__PROVIDED DATA__
[start]
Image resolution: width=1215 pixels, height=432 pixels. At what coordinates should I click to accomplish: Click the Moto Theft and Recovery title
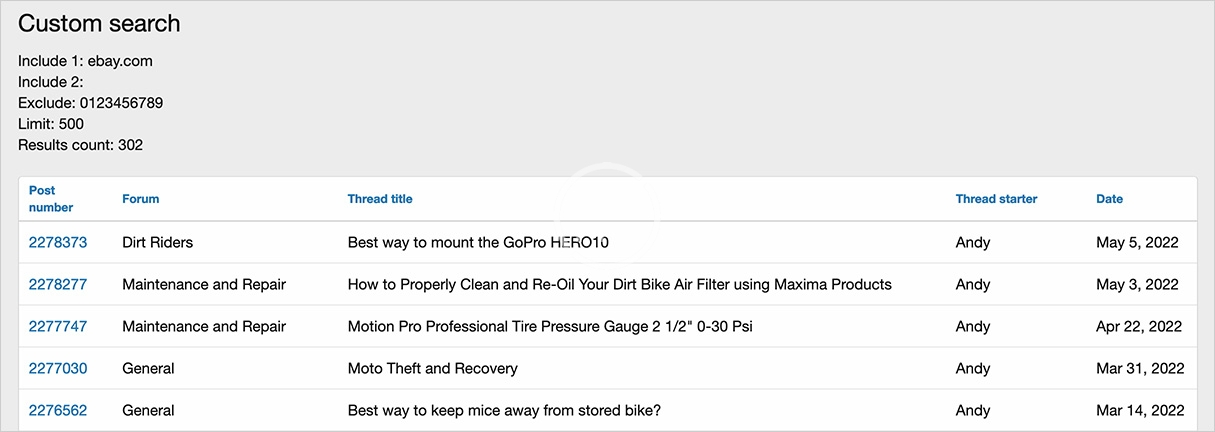coord(432,368)

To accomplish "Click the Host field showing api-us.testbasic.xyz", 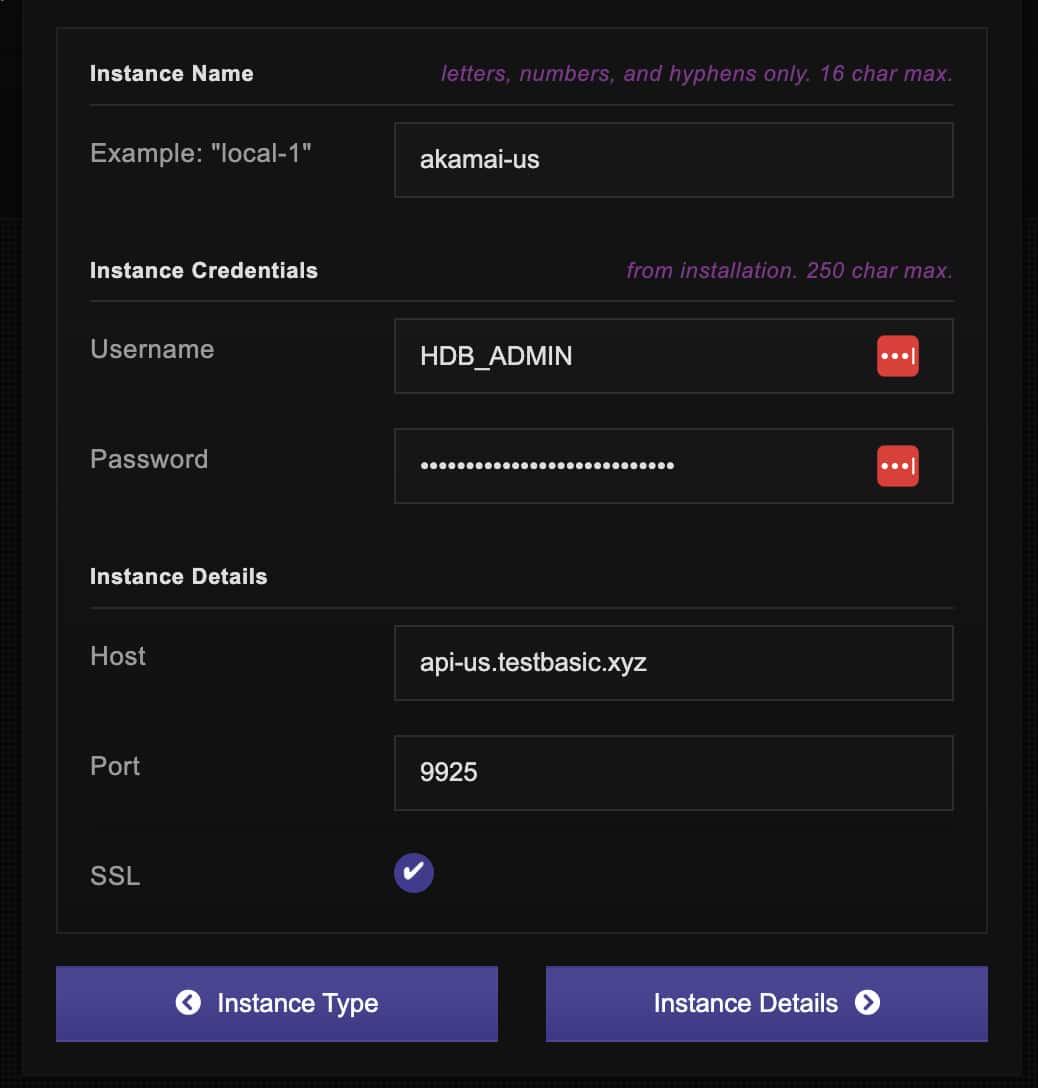I will [673, 663].
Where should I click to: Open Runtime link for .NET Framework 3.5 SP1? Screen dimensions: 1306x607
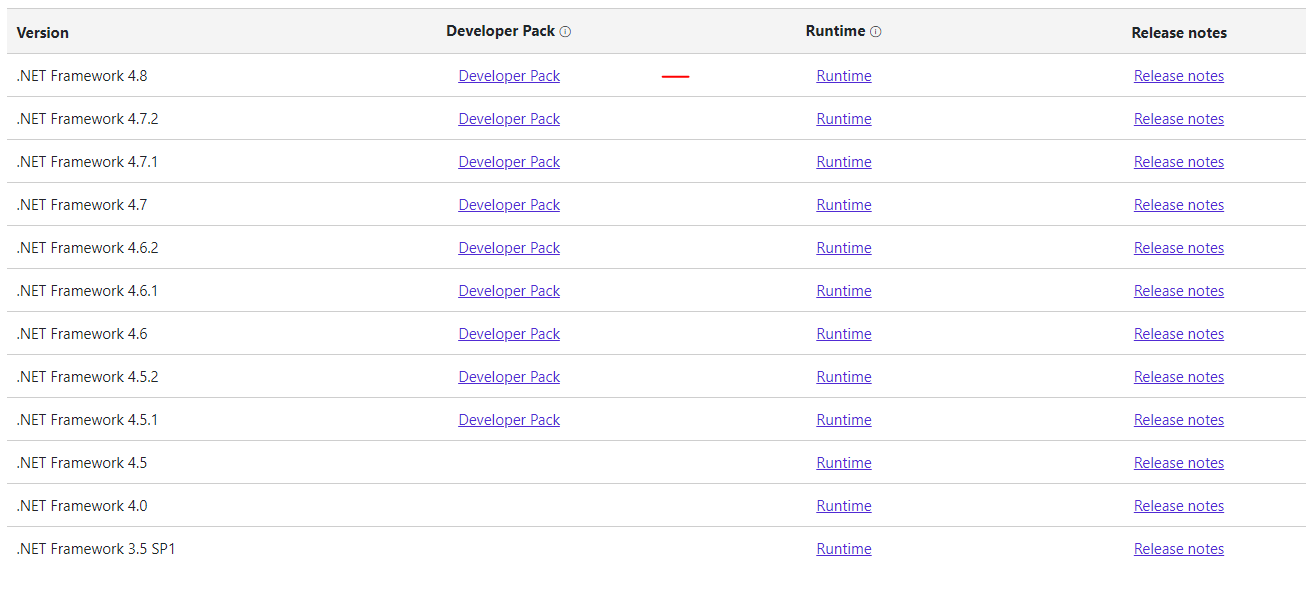pyautogui.click(x=843, y=549)
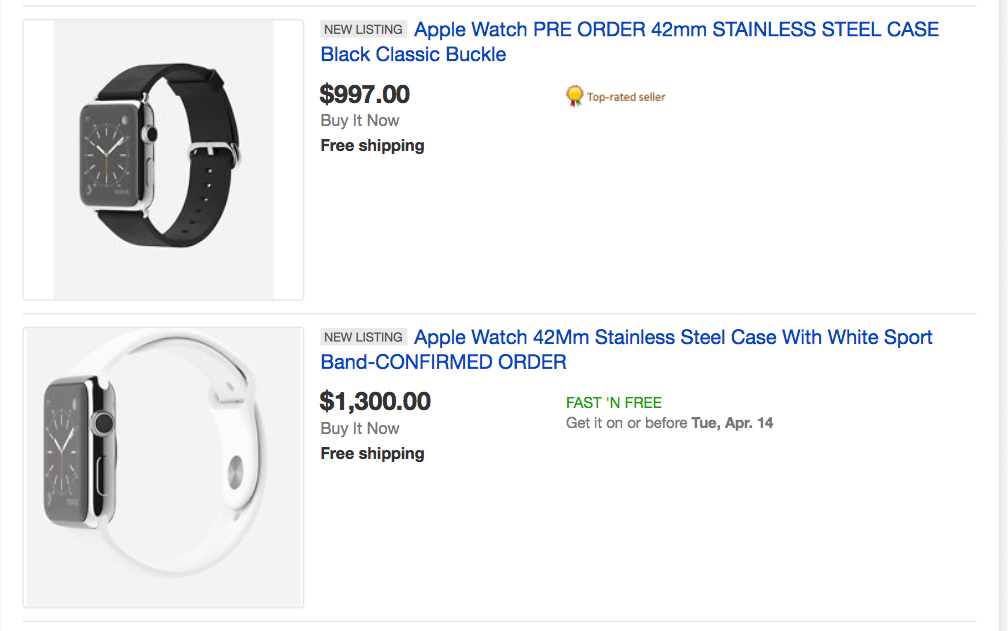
[end]
__WORK TO COMPLETE__
Can you repeat word for word the stretch from the line containing "Where should I" through the last of the lines above, leaving the pictures out?

__THE ANSWER__
Where should I click to: Open Runtime link for .NET Framework 3.5 SP1? Screen dimensions: 1306x607
pyautogui.click(x=843, y=549)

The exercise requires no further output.